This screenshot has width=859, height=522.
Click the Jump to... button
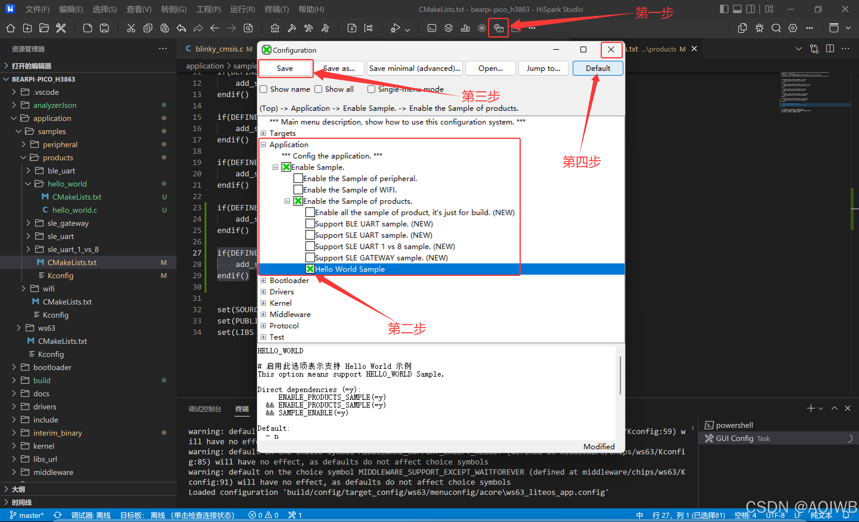(543, 69)
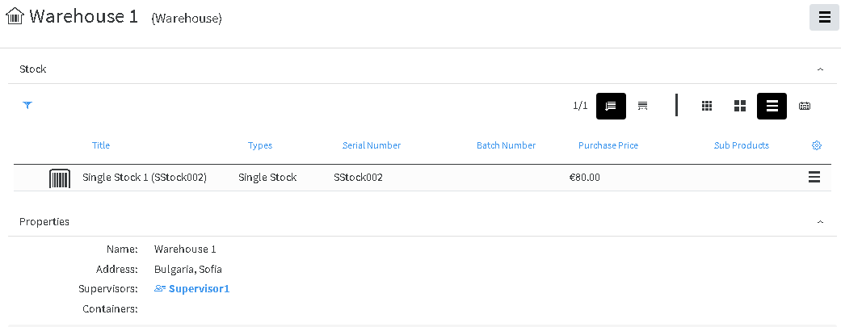Open the stock filter funnel icon

[27, 105]
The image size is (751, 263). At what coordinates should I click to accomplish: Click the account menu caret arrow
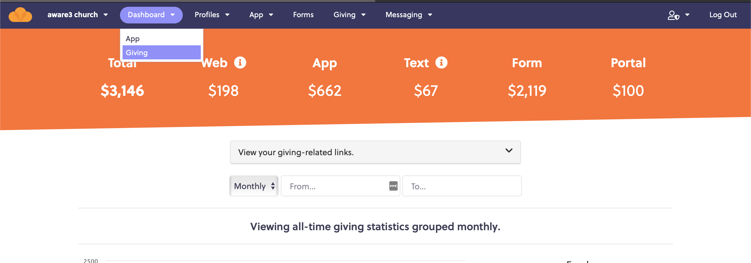point(687,15)
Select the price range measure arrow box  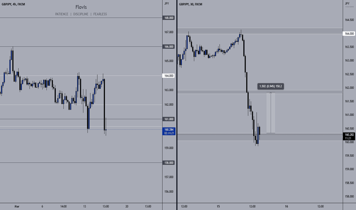tap(271, 113)
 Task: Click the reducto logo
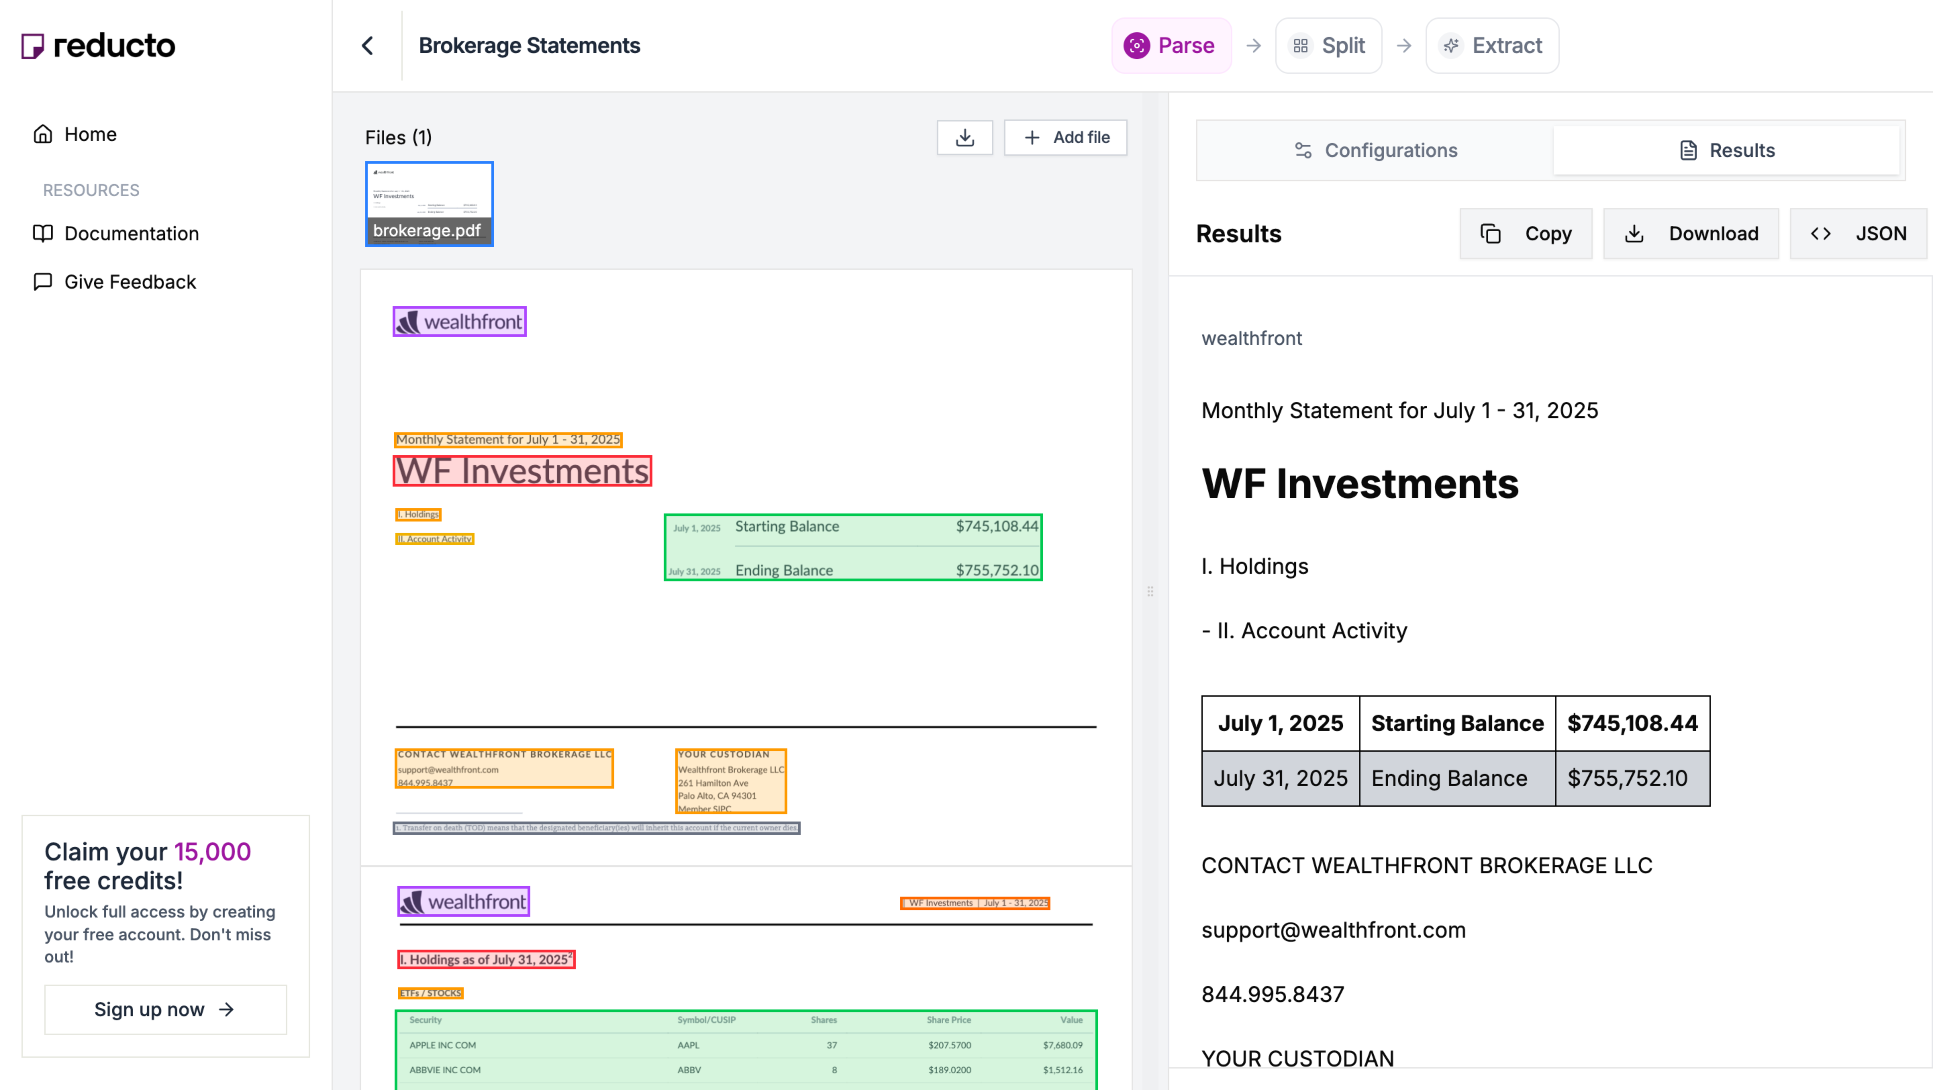(x=98, y=46)
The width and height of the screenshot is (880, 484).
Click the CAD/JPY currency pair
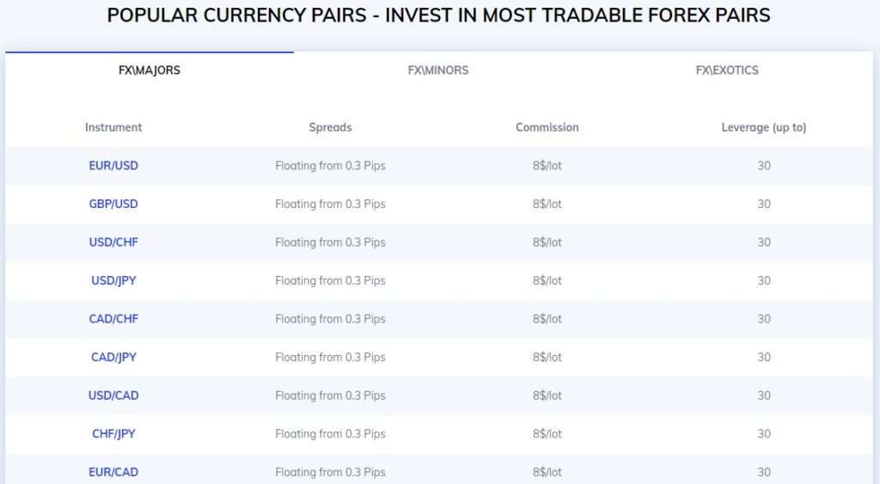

* * *

Swap "Click" for "Select" in the rows starting with the line that contains "The width and" and going on through the end of the rows, and give those lines again with everything else unchanged. Leave the pictures out of your answer.

**Task output:**
The width and height of the screenshot is (880, 484).
Select the CAD/JPY currency pair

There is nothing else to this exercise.